Identifying the neural mechanisms of perceptual decision-making in a rat auditory task

Abstract

Perceptual decision-making involves accumulation of sensory information over time. The classical view indicates that sensory neurons first transform the physical stimulus into evidence, and then the decision making areas of the brain use this evidence to make a categorical choice. Here, we show that this process is not optimal. In general, rats do not equally weigh the stimulus and they underweight extreme stimuli values. These results indicate that there must be a non-linearity in the stimulus transformation into evidence or that the accumulation of evidence is not perfect. To differentiate which are the underlying mechanisms that are causing these behaviours, we fitted an extended neurobiological model which was composed of a stimulus to evidence and a decision module.
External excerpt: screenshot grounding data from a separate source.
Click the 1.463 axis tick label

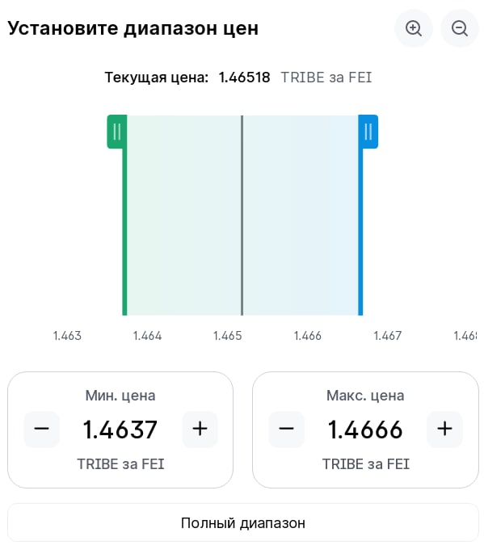pyautogui.click(x=67, y=336)
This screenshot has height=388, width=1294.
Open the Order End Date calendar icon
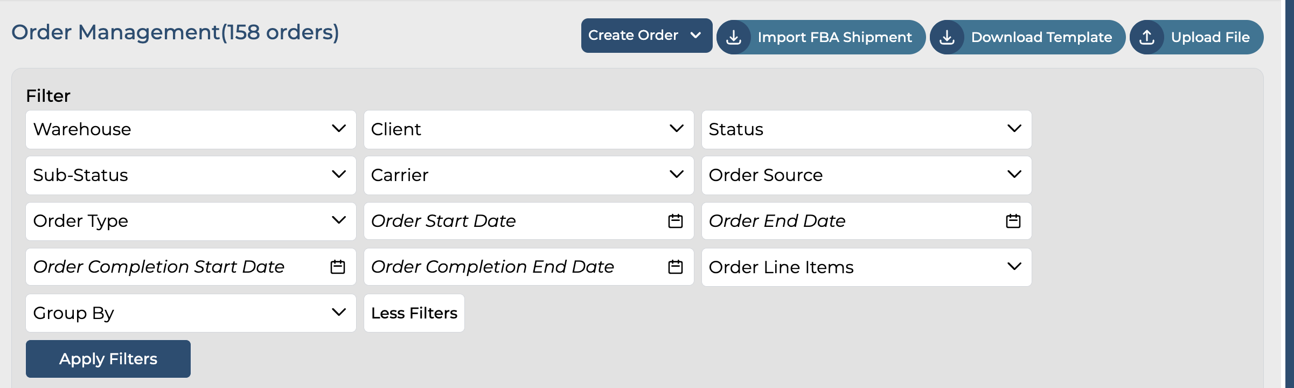(x=1013, y=221)
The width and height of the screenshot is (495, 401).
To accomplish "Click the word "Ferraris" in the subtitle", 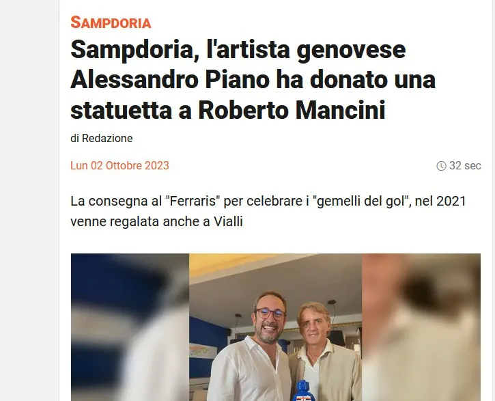I will [193, 201].
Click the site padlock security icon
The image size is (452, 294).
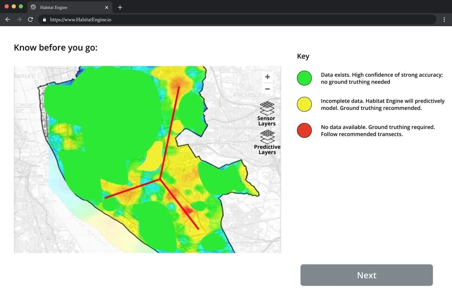coord(44,20)
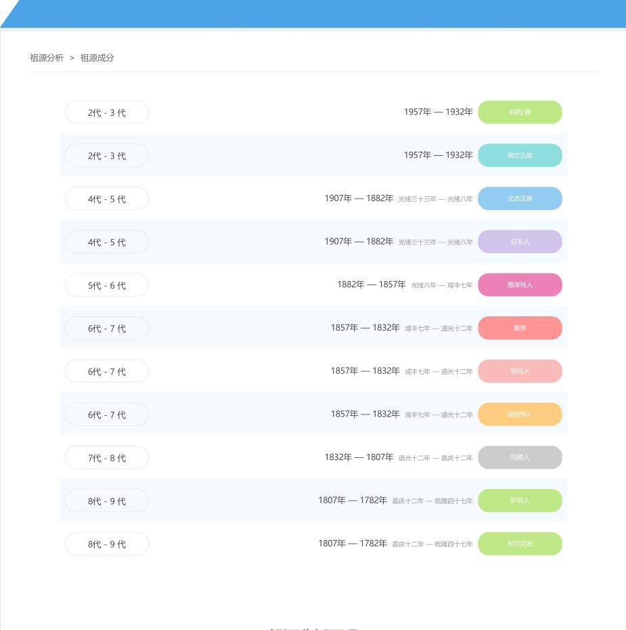Select the 2代 - 3代 pill in 南方汉族 row
This screenshot has width=626, height=630.
coord(107,155)
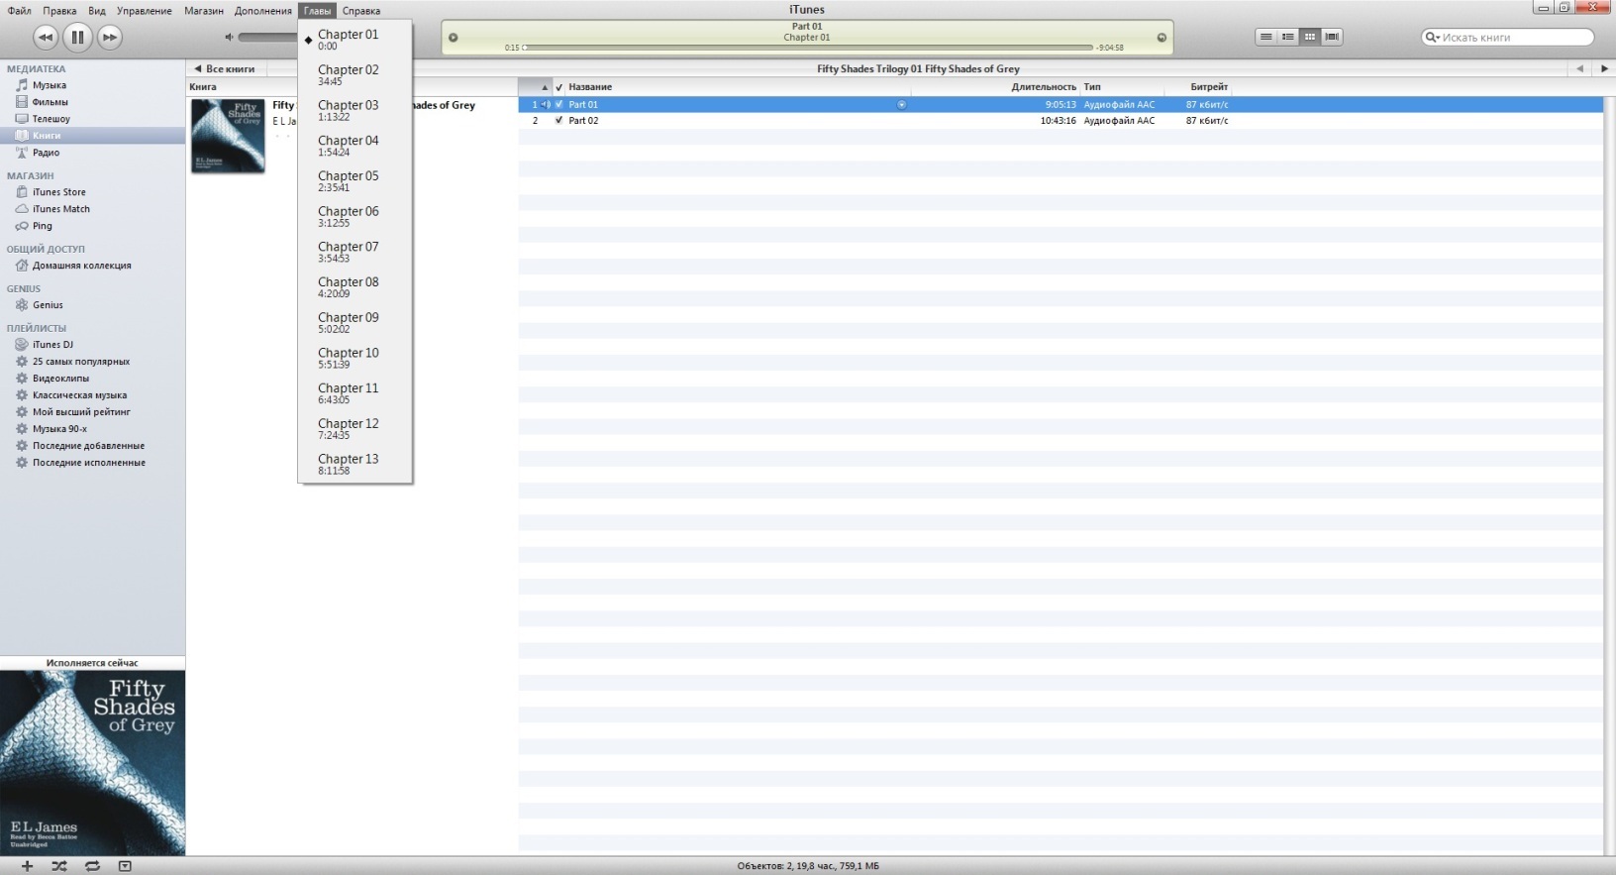1616x875 pixels.
Task: Uncheck the Part 01 checkbox
Action: pos(558,104)
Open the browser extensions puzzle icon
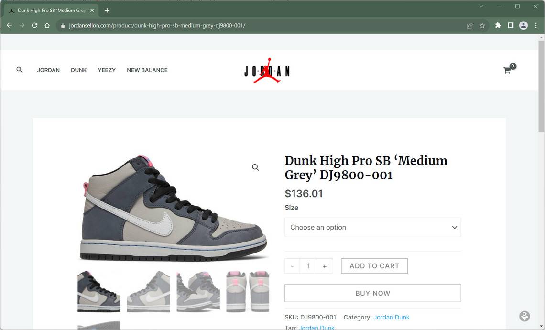This screenshot has height=330, width=545. pos(498,25)
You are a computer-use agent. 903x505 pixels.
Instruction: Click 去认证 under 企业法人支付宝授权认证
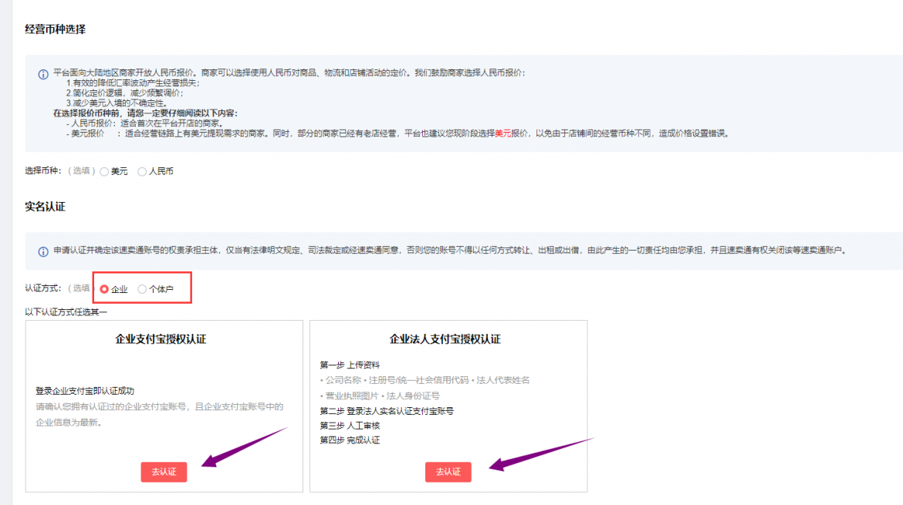point(448,472)
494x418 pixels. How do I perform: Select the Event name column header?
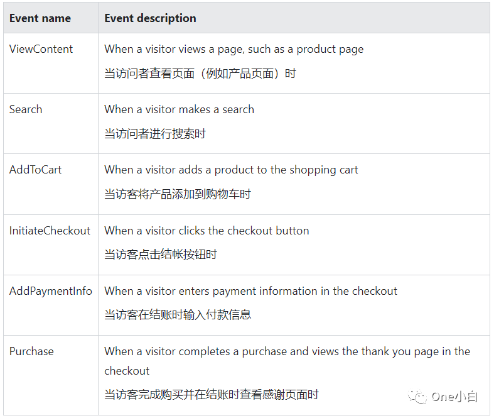[x=40, y=18]
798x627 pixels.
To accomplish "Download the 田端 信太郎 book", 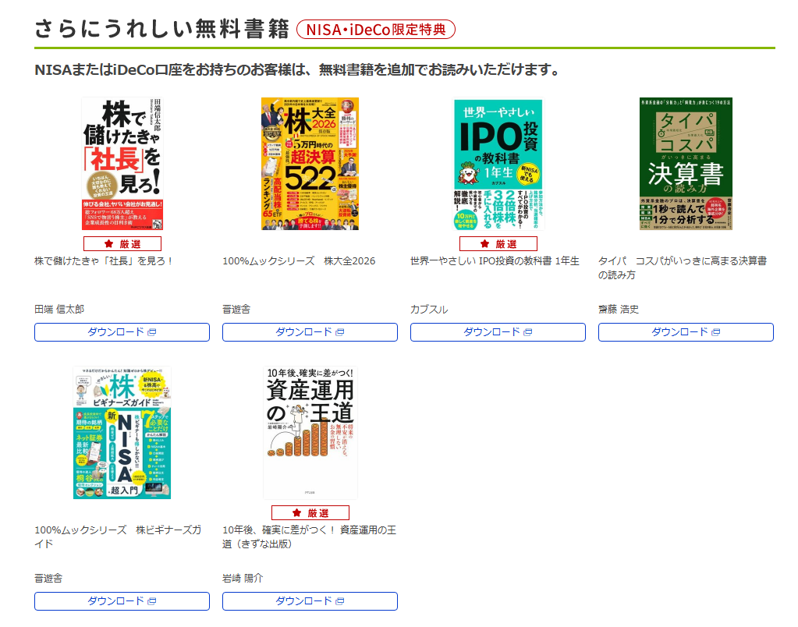I will point(122,332).
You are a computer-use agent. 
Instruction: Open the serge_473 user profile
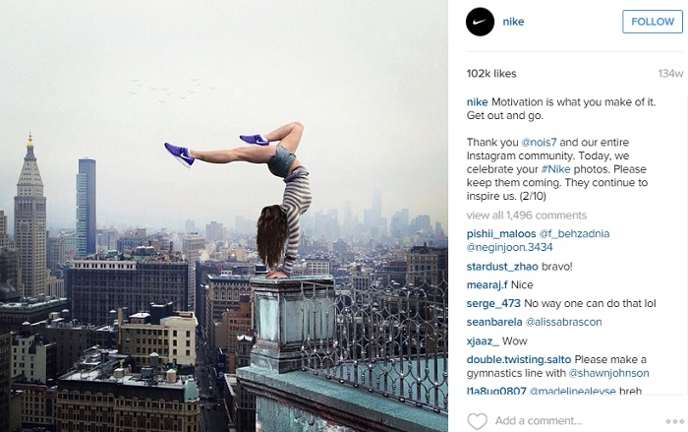493,304
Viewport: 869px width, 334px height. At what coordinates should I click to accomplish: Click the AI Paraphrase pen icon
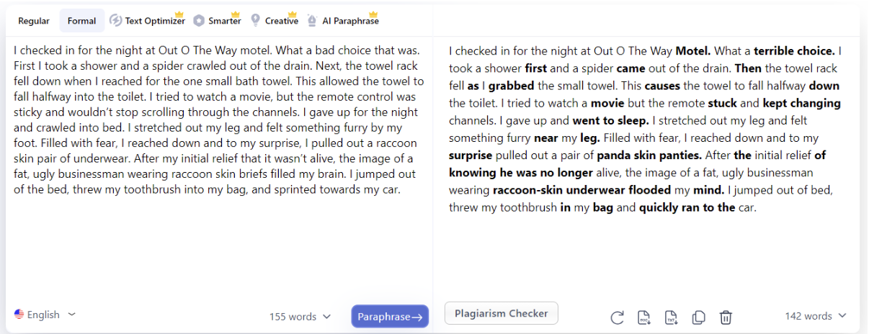[x=311, y=21]
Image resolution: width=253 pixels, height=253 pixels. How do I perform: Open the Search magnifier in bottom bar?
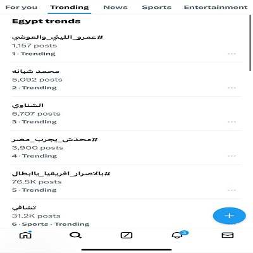tap(75, 235)
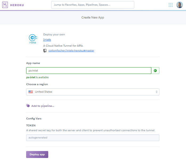The height and width of the screenshot is (162, 186).
Task: Click the ps-inlet is available message
Action: [x=37, y=77]
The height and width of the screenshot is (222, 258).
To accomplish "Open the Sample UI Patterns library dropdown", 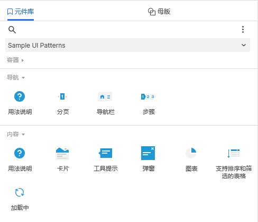I will coord(127,45).
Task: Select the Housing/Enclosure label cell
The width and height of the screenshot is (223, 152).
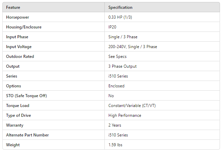Action: [x=24, y=27]
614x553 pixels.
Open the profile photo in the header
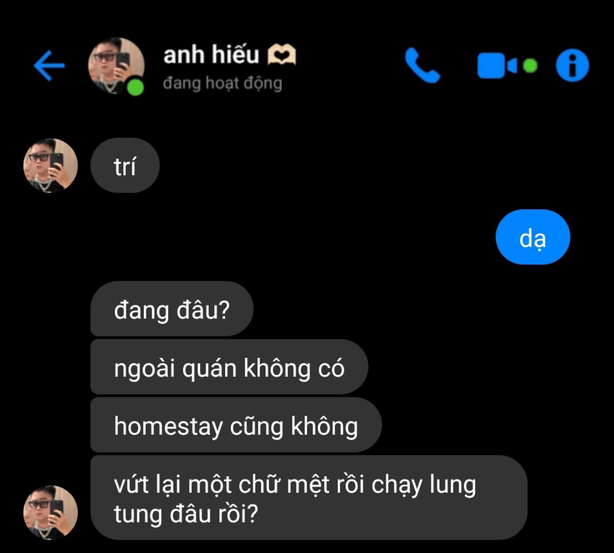pyautogui.click(x=116, y=66)
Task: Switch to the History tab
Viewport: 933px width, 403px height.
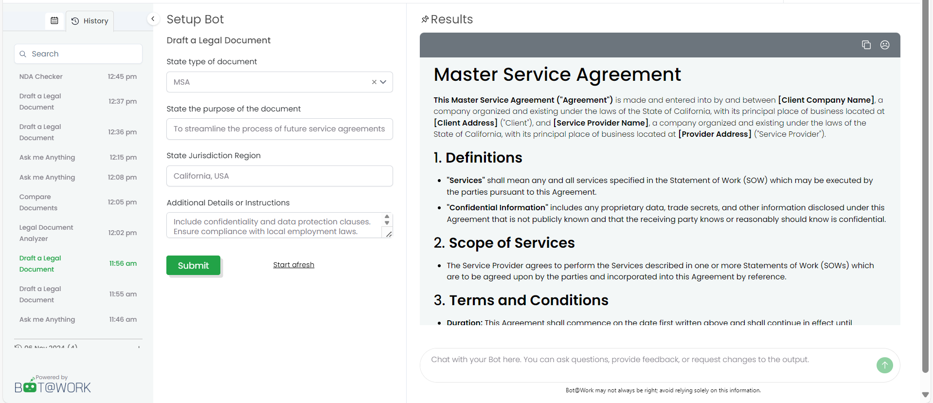Action: tap(90, 21)
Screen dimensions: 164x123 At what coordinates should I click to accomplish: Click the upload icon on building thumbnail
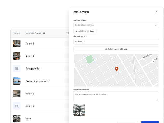click(x=78, y=113)
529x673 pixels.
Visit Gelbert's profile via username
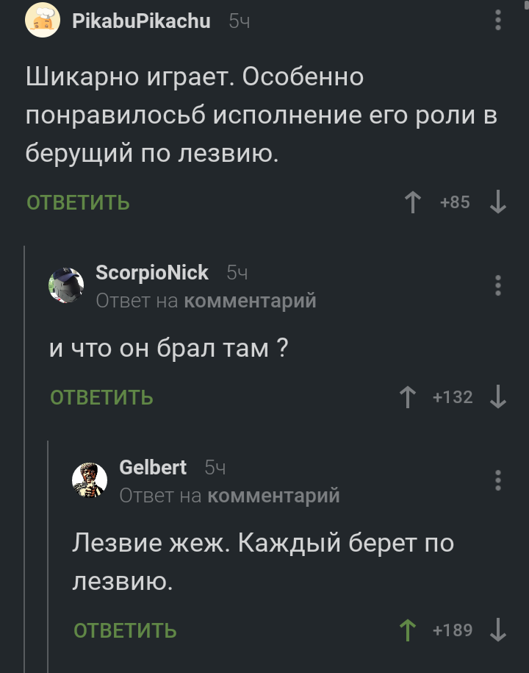(x=153, y=468)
Using model comparison methods, we were able to identify that a non-linear stimulus to evidence transformation is relevant to explain the psychophysical kernels of the experimental task, but that time adaptation of the sensory neurons does not have an impact in this case. We also found that, at least for a subset of rats, the non-linear dynamics in the decision module explains the experimental data better than a linear perfect integration model. Our work shows that model fitting is a powerful tool to investigate different brain mechanisms and that non-linear dynamics could be important not only during the accumulation of evidence but also during the stimulus to evidence transformation.